### What the task asks
Look through the records that follow. Copy every line containing the word "question".

** Listed records follows **

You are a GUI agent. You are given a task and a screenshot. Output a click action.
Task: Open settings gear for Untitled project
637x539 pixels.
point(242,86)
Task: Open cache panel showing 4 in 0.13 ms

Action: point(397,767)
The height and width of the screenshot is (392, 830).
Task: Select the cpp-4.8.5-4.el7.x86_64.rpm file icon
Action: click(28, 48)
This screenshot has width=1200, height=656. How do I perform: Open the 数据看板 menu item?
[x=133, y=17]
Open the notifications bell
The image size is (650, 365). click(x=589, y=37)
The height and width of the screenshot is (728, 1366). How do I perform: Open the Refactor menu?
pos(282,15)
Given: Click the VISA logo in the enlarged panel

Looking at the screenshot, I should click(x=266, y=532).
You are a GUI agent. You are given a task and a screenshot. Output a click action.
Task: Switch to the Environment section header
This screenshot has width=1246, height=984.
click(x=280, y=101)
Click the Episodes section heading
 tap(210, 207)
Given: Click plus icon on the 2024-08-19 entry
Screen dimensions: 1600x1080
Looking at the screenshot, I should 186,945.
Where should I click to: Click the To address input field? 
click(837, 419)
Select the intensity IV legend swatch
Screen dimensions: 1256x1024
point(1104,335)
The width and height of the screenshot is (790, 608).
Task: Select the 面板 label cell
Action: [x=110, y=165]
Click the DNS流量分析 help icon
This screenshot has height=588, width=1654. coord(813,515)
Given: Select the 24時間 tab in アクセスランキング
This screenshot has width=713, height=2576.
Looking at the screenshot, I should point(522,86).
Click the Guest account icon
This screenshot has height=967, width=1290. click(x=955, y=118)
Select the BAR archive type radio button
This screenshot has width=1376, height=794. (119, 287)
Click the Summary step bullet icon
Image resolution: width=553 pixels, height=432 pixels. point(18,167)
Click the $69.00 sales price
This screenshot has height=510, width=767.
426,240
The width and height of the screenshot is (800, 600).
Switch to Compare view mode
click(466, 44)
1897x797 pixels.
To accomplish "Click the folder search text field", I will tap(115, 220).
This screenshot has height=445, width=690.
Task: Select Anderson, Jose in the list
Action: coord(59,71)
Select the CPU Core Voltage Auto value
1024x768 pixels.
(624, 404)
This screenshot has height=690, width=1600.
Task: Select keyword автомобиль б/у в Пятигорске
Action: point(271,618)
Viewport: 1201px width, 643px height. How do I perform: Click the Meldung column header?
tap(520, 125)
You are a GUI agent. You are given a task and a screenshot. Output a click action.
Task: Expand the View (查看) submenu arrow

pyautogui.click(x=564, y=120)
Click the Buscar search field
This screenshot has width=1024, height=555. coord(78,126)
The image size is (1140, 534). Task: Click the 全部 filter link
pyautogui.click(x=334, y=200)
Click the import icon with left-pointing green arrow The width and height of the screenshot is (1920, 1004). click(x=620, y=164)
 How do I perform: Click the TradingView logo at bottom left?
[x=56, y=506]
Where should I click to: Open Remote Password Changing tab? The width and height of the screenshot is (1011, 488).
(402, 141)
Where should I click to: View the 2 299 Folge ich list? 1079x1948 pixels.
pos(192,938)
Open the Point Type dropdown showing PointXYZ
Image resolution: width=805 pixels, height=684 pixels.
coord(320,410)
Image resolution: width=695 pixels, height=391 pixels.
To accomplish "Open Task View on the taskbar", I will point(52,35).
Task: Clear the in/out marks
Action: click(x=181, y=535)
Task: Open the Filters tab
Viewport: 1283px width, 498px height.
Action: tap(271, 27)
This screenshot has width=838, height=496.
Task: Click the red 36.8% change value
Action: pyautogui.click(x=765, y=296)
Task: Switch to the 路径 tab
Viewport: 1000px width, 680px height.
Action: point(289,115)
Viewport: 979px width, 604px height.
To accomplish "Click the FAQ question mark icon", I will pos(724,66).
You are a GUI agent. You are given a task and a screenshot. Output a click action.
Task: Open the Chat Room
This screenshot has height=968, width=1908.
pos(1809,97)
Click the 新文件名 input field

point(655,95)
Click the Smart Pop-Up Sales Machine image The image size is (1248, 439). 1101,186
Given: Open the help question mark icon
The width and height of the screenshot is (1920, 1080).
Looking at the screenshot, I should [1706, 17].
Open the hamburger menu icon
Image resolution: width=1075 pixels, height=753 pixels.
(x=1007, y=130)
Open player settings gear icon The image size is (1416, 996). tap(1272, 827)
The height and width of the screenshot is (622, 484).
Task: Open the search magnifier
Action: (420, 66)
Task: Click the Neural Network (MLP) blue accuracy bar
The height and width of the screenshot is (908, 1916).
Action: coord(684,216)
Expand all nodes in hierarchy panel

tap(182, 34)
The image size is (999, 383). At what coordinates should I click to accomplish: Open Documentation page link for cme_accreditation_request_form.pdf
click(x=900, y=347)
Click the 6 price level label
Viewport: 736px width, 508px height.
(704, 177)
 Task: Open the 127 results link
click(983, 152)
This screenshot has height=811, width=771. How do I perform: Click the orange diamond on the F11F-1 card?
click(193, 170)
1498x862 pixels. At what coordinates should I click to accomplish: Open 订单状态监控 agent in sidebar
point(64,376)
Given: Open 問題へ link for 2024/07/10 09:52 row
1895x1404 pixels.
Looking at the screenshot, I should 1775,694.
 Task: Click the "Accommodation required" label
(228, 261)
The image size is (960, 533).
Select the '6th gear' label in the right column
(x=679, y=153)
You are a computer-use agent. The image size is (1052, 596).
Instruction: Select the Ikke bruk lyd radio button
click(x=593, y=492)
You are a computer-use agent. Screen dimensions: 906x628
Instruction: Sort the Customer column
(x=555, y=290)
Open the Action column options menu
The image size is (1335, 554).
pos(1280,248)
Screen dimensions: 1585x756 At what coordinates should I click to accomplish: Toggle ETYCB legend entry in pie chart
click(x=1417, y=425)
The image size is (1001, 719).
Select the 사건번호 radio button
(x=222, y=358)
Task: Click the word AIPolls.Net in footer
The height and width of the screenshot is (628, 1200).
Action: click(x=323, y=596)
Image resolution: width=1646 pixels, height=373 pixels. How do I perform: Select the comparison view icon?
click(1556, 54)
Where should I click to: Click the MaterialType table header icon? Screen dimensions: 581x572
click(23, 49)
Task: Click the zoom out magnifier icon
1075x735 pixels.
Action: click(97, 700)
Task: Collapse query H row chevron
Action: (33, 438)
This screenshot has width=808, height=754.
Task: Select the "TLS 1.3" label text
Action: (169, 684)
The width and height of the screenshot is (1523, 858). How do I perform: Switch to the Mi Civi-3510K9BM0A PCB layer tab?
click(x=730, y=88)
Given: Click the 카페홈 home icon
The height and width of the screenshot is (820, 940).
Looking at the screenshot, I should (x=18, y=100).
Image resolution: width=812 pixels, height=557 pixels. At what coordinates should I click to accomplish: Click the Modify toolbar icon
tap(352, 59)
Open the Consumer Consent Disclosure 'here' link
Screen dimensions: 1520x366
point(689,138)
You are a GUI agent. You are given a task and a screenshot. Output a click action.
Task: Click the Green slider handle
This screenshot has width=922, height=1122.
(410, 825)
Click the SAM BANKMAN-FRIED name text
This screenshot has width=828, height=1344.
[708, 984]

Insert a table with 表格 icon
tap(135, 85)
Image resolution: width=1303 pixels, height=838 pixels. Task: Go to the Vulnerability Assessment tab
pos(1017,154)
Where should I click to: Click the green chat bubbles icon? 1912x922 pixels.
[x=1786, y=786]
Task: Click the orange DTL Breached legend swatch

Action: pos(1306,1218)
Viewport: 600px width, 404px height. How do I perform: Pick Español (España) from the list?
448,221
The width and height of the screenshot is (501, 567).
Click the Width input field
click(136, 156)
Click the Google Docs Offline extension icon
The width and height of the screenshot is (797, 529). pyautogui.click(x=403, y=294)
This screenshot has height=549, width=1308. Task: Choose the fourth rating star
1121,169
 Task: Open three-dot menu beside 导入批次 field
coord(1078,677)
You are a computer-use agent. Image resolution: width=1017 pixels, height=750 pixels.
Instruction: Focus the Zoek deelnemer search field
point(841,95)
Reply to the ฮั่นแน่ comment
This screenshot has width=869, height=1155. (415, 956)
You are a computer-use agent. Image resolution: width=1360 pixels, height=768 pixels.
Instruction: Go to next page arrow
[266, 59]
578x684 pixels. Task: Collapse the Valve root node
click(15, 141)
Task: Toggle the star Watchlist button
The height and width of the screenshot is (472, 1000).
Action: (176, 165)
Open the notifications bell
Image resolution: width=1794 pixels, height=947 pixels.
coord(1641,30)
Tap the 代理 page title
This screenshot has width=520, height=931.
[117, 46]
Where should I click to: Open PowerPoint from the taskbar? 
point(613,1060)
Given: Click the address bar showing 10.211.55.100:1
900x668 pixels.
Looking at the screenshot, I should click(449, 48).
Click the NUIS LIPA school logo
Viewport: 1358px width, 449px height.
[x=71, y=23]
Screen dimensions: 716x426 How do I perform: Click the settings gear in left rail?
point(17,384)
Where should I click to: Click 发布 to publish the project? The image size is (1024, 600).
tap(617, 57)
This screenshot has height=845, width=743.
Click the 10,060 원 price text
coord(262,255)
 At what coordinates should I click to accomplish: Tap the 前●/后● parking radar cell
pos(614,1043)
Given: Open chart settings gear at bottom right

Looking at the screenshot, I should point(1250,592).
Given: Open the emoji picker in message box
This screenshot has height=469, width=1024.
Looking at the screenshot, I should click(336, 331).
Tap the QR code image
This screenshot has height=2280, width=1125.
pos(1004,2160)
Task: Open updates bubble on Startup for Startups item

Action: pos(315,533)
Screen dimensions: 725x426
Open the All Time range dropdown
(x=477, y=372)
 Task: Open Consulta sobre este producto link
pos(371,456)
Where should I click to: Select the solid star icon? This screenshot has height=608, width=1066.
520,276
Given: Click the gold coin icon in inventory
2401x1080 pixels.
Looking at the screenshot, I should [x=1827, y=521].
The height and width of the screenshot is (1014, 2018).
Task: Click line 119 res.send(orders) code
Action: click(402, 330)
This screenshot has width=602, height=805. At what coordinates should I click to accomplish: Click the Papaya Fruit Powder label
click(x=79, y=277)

** End of Listed records **

### Task solution
To accomplish "Click the FAQ question mark icon", I will pos(724,66).
Given: Open the help question mark icon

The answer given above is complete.